*EXCERPT*.
┄┄┄┄┄┄

- Born: Eleanor Carter
- Baptised: 15 October 1770
- Died: 1847
- Notable work: The Orphan of the Rhine, 1798; Who's the murderer?, 1802; The Bristol Heiress; or the Errors of Education, 1809; The Nocturnal Minstrel; or the Spirit of the woods, 1810; Pyrenean Banditti, 1811;

= Eleanor Sleath =

English novelist (1770–1847)

Eleanor Sleath (15 October 1770, in Loughborough – 5 May 1847, in Sileby) was an English novelist, best known for her 1798 gothic novel, The Orphan of the Rhine, which was listed as one of the seven "horrid novels" by Jane Austen in her novel Northanger Abbey. In 1972 Arno Press reprinted The Nocturnal Minstrel (1810) with an introduction by Devendra Varma, and in 2017 Valancourt Books republished Who's the Murderer? (1802).

┄┄┄┄┄┄

*DATA EXCERPTS*.
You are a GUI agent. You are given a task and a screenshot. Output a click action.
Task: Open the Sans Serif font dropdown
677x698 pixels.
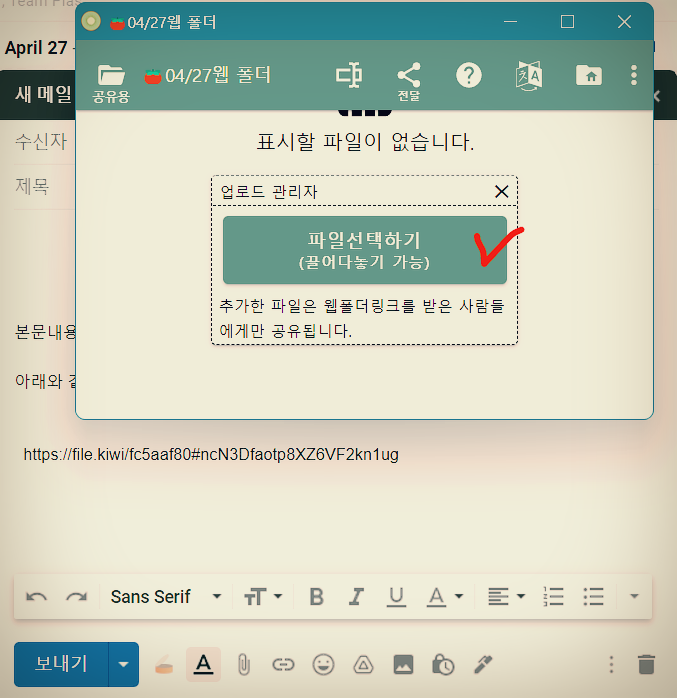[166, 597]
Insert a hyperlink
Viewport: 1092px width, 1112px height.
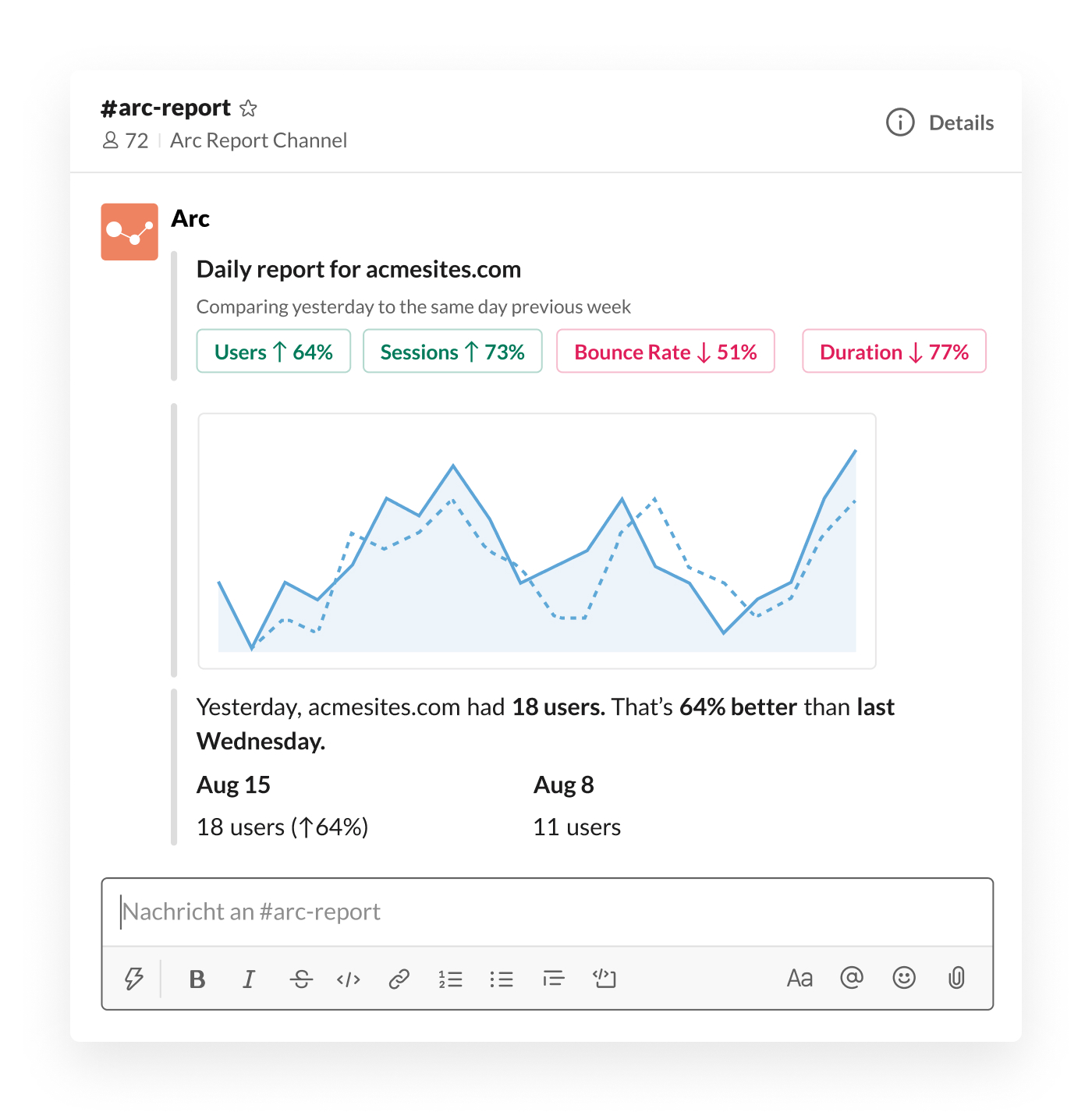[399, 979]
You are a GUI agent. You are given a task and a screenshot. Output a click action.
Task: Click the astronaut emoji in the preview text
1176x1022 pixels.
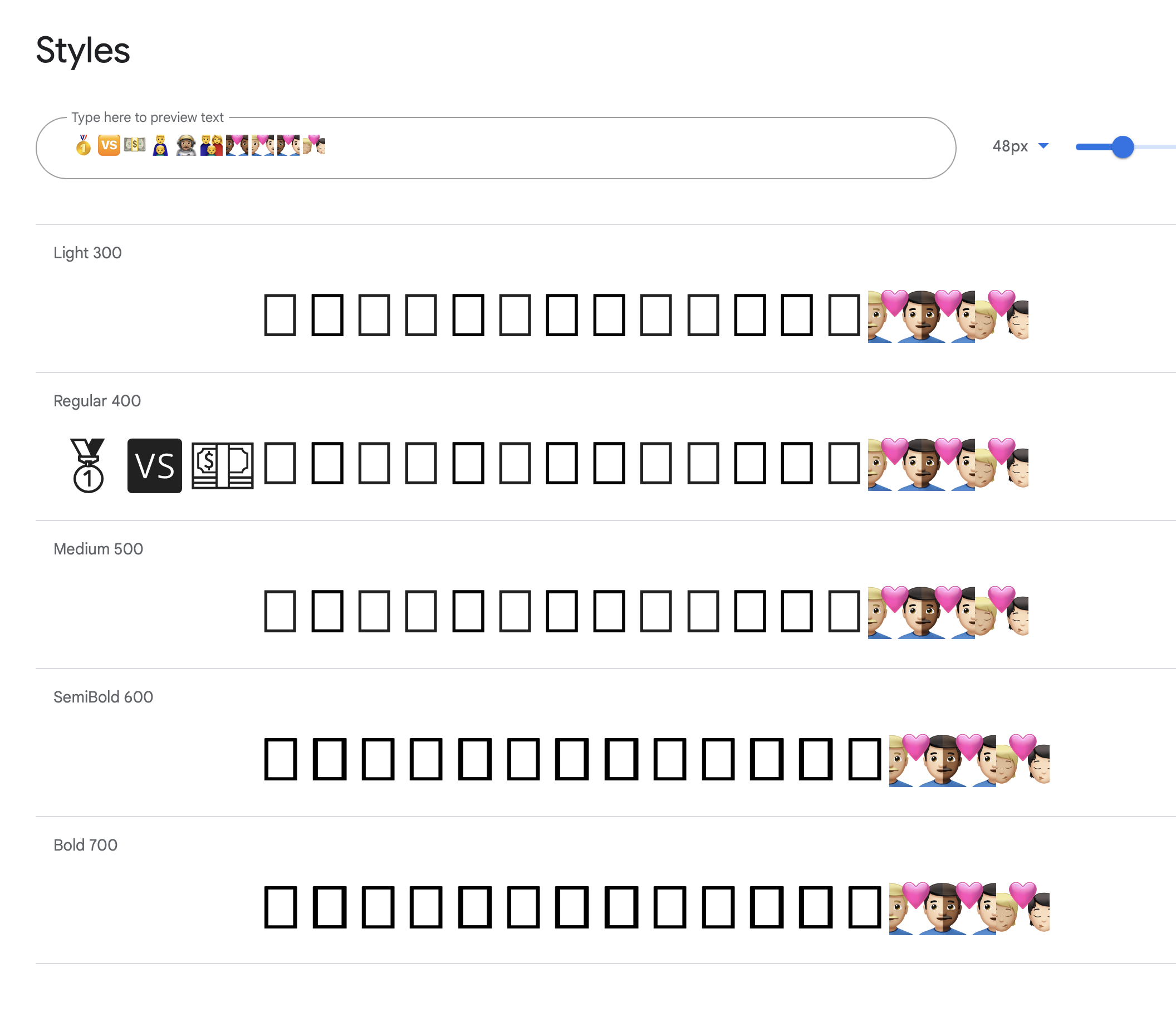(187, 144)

┄┄┄┄┄┄

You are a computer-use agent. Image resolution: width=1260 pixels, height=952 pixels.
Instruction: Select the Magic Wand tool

┄┄┄┄┄┄

*WORK TO BE COMPLETED*. Continue the biographical article on Eleanor Sleath, beginning immediately after its final sentence.

*RESULT FOR THIS EXERCISE*.
==Publications==
- The Orphan of the Rhine, 1798
- Who's the Murderer?, 1802
- The Bristol Heiress; or the Errors of Education, 1809
- The Nocturnal Minstrel; or the Spirit of the Woods, 1810
- Pyrenean Banditti, 1811
- Glenowen; or The Fairy Palace; 1812

== Biography ==
For a long time, little was known of Sleath's life. She is mentioned in the Biographical Dictionary of Living Authors, published in 1816, accompanied by a list of her works. Michael Sadleir had speculated about her religion, and Devendra Varma posited that she might be the widow of a surgeon.

In 2012, Rebecca Czlapinski and Eric C. Wheeler published 'The Real Eleanor Sleath' in Studies in Gothic Fiction. They established that Eleanor Carter was born to Thomas and Elizabeth Carter. She was the youngest of their five children. She married Joseph Barnabus Sleath, a surgeon and apothecary, in September 1792 and moved to Nuneaton. Eleanor gave birth to a son also named Joseph Barnabus soon after her marriage, but in 1794 this son died. Four weeks later, Eleanor's husband died, leaving her in significant debt. In November 1794, she returned to her family home in Leicester to care for her elderly mother.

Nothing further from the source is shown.